Mi abuelo fue la figura que yo reconocí  como paterna. Nos llevaba los Domingos a la iglesia, me daba algo de dinero cada quincena y fruncía el ceño si el ruedo de mi falda estaba un chin más corto que el de una monja en un convento. 

Cierto día caminaba yo de su mano, rumbo a la tienda a comprar unos mandados, cuando desde el interior de una funeraria escuchamos que una mujer llorando lo llamaba: “Ay Toño, Ay Toño”

Mi abuelo era un viejo cascarrabias pero noble, que no dudó en brindar consuelo a la dama que desesperadamente lo procuraba en medio de su dolor.

Yo era muy niña y ese ambiente fúnebre me asustaba, así que no me le despegué ni un segundo. Él la abrazó y le dijo todo lo que uno entiende debe decir: Tranquila, Dios esta contigo, se fuerte… Pasaban los minutos y mi abuelo no soltaba a la pobre mujer, ni la susodicha dejaba de repetir su nombre.  En esas estábamos cuando un empleado que conocía a mi abuelo se le acercó y le preguntó que por qué insistía en abrazar a esa señora. A lo que contestó:

“No ve que me está llamando. Ella me conoce y me necesita en este momento”.

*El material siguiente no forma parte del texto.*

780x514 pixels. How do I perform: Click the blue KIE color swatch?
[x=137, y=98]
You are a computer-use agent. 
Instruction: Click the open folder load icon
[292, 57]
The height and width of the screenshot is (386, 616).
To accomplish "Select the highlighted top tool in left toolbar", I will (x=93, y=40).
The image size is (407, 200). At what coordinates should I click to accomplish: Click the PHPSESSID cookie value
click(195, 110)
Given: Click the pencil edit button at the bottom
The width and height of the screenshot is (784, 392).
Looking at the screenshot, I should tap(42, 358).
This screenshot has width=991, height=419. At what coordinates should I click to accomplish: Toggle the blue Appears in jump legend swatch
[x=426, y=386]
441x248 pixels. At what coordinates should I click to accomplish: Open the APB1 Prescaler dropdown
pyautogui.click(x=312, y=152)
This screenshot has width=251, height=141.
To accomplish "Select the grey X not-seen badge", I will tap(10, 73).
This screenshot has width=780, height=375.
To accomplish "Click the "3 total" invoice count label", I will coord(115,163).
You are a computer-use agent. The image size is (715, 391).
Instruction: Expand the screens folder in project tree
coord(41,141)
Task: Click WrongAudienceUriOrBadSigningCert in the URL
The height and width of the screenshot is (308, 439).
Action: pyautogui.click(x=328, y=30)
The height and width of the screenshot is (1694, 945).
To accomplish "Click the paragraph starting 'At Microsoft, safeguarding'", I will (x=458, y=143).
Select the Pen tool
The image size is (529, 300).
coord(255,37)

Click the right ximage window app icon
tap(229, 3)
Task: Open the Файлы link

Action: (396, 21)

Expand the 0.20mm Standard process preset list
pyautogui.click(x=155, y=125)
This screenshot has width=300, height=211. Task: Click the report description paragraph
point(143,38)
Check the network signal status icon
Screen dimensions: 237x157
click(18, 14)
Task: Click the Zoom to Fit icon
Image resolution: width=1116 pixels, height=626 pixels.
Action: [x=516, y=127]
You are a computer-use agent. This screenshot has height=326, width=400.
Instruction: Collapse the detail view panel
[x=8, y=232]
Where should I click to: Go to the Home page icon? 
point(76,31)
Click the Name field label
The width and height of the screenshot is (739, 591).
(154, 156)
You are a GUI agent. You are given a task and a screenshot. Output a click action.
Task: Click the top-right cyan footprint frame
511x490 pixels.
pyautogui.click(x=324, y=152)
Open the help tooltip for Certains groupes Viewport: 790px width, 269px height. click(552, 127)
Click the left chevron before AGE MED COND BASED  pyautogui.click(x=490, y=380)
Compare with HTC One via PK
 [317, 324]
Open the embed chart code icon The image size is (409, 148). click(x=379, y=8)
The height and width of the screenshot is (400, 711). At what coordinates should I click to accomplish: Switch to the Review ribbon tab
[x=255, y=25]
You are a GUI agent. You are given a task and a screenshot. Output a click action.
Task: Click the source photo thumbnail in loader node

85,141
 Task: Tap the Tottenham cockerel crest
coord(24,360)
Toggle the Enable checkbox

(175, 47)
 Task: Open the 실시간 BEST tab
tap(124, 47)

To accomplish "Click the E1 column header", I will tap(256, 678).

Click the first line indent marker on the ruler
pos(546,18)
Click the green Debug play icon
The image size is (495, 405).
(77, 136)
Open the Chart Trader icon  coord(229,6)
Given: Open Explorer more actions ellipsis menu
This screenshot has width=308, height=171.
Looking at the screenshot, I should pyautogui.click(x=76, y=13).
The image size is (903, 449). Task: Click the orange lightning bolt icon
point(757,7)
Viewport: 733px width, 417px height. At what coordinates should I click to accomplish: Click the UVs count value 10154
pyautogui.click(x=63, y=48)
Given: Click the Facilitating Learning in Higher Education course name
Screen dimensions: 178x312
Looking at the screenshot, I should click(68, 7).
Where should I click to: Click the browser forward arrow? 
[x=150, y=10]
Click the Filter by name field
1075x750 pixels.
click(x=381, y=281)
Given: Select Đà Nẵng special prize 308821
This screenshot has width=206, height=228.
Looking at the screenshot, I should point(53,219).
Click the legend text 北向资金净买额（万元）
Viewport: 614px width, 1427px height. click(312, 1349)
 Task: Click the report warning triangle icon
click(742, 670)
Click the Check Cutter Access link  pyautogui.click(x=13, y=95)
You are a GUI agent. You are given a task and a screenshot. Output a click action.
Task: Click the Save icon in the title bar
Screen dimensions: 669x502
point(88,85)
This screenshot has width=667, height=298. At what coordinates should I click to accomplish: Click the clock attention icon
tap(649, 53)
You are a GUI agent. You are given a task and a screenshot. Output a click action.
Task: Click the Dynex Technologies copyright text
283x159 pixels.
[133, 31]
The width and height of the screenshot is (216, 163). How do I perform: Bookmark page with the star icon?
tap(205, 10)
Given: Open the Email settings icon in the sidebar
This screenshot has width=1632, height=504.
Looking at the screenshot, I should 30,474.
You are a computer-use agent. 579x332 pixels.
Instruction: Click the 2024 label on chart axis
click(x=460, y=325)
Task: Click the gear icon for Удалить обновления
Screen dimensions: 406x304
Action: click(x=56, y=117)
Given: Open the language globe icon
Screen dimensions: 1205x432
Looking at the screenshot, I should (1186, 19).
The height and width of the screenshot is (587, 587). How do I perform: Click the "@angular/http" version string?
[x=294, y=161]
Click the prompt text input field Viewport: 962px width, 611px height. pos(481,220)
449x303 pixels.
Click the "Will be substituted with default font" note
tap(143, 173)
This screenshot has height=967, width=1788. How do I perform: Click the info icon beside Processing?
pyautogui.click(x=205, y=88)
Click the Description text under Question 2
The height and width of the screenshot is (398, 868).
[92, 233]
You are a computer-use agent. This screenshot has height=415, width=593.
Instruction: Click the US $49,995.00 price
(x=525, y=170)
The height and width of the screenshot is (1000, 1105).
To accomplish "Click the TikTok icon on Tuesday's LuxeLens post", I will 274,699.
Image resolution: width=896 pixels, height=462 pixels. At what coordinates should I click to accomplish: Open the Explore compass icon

  • ¡No, don Toño!, dice el joven de la funeraria. Toño es el nombre de su difunto esposo, y los hijos quieren que usted deje de abrazar a su mamá. 

La cara de mi abuelo fue un poema. Recuerdo que me picaban los ojos, sintiendo las lágrimas de la risa que no podía soltar, y menos allí. 

“Ni se te ocurra contarle nada a tu abuela”.

Yo cumplí mi promesa de no repetir esta historia, hasta hoy, agradecida de tener un recuerdo de mi amado abuelo, que en vez de llorar me haga reír. 

Por todas las buenas memorias que construyen los padres y los abuelos… ¡Felicidades, papá!